Alex Hu
Alex Hu

Reputation: 23

Efficient way of creating a matrix in numpy by duplicating a given array along a diagonal

I have some array that I already know, say:

a = np.array([1,2,3])

I also know that I want a matrix of some size that has total length of length a + some amount n and width n+1, like so:

n = 4
length = len(a) + n
width = n + 1

I'm looking to create an array that looks like this:

array([[1,2,3,0,0,0,0],
       [0,1,2,3,0,0,0],
       [0,0,1,2,3,0,0],
       [0,0,0,1,2,3,0],
       [0,0,0,0,1,2,3]])

Unfortunately numpy.kron and in general block diagonals are not what I'm looking for, since that would cause the next row to increment by 3 instead of 1.

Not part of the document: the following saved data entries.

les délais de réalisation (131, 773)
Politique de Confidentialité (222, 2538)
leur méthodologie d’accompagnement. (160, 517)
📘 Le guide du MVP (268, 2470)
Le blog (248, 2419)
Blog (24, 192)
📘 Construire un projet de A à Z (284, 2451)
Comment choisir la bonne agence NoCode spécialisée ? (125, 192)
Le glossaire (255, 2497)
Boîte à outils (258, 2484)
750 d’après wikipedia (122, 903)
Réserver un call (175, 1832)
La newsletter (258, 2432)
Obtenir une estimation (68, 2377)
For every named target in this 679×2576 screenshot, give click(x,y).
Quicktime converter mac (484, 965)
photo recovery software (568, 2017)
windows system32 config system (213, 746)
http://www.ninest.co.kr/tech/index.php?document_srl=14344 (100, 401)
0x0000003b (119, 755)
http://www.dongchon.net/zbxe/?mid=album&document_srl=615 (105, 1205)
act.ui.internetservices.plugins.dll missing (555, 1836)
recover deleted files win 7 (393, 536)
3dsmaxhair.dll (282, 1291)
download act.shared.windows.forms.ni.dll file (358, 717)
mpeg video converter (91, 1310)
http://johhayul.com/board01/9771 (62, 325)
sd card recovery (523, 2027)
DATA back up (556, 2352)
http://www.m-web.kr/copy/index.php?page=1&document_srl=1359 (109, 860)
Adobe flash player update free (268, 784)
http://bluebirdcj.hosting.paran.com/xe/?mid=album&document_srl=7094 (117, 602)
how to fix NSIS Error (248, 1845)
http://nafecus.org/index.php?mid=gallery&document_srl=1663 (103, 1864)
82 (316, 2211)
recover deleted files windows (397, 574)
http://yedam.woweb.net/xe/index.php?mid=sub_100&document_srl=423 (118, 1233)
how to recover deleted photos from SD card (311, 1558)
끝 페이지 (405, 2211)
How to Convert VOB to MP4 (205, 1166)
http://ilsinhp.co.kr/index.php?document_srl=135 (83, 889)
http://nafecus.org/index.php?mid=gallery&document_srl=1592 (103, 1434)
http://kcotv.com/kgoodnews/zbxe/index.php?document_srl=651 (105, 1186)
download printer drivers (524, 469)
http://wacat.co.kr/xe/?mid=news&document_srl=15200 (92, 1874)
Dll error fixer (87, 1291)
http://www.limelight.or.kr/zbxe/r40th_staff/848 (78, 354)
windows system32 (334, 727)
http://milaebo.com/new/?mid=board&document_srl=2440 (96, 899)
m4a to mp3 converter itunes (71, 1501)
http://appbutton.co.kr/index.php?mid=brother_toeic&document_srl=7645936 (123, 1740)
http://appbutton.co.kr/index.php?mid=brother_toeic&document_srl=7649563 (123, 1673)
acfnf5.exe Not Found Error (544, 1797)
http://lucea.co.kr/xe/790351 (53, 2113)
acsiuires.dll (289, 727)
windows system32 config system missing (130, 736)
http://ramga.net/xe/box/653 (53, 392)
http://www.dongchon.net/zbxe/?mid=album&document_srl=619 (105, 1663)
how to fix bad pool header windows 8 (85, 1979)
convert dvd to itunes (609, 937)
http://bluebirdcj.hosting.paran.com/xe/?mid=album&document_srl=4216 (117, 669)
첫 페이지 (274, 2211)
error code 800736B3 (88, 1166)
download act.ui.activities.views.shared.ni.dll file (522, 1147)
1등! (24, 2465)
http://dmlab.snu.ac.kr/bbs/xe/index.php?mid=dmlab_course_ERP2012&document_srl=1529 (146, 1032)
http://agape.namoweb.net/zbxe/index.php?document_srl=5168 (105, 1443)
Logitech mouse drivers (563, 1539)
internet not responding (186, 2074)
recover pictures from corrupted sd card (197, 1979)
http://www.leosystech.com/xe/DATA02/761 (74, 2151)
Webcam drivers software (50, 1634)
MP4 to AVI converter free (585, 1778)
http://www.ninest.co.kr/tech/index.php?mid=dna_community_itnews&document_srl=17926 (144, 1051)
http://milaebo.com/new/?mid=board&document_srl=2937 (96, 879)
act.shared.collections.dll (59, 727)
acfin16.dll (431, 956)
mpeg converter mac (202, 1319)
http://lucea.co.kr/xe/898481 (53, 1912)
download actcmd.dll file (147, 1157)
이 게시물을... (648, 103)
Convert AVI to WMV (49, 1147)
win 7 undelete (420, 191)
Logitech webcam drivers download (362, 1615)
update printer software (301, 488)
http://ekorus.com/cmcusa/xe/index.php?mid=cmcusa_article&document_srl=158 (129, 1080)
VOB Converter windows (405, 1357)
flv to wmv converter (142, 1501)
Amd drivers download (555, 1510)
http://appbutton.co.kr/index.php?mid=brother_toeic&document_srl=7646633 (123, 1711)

I have a way of doing it where I can create each row of the matrix by using a for loop and stacking the resulting arrays on top of each other as well as a method where I use scipy.sparse.diag to create the array using, again, a for loop, but I was wondering if there was a more efficient method.

Upvotes: 2

Views: 164

Answers (3)

Paul Panzer
Paul Panzer

Reputation: 53099

Here is an inbuilt (sort of) method. Not the fastest, though:

>>> import scipy.linalg as sl
>>> def f_pp(a, n=4):
...     pad = np.zeros((n,), a.dtype)
...     return sl.toeplitz(*map(np.concatenate, ((a[:1], pad), (a, pad))))
... 
>>> f_pp(np.array([1,2,3]))
array([[1, 2, 3, 0, 0, 0, 0],
       [0, 1, 2, 3, 0, 0, 0],
       [0, 0, 1, 2, 3, 0, 0],
       [0, 0, 0, 1, 2, 3, 0],
       [0, 0, 0, 0, 1, 2, 3]])

Upvotes: 0

Divakar
Divakar

Reputation: 221704

Here's one with np.lib.stride_tricks.as_strided that gives us views into a zeros-padded array and as such are very efficient, both memory-wise and performance-wise -

def sliding_windows(a, n=4):
    length = len(a) + n
    width = n + 1
    z_pad = np.zeros(n,dtype=a.dtype)
    ac = np.r_[z_pad, a, z_pad]
    s = ac.strides[0]    
    strided = np.lib.stride_tricks.as_strided
    return strided(ac[n:], shape=(width, length), strides=(-s,s),writeable=False)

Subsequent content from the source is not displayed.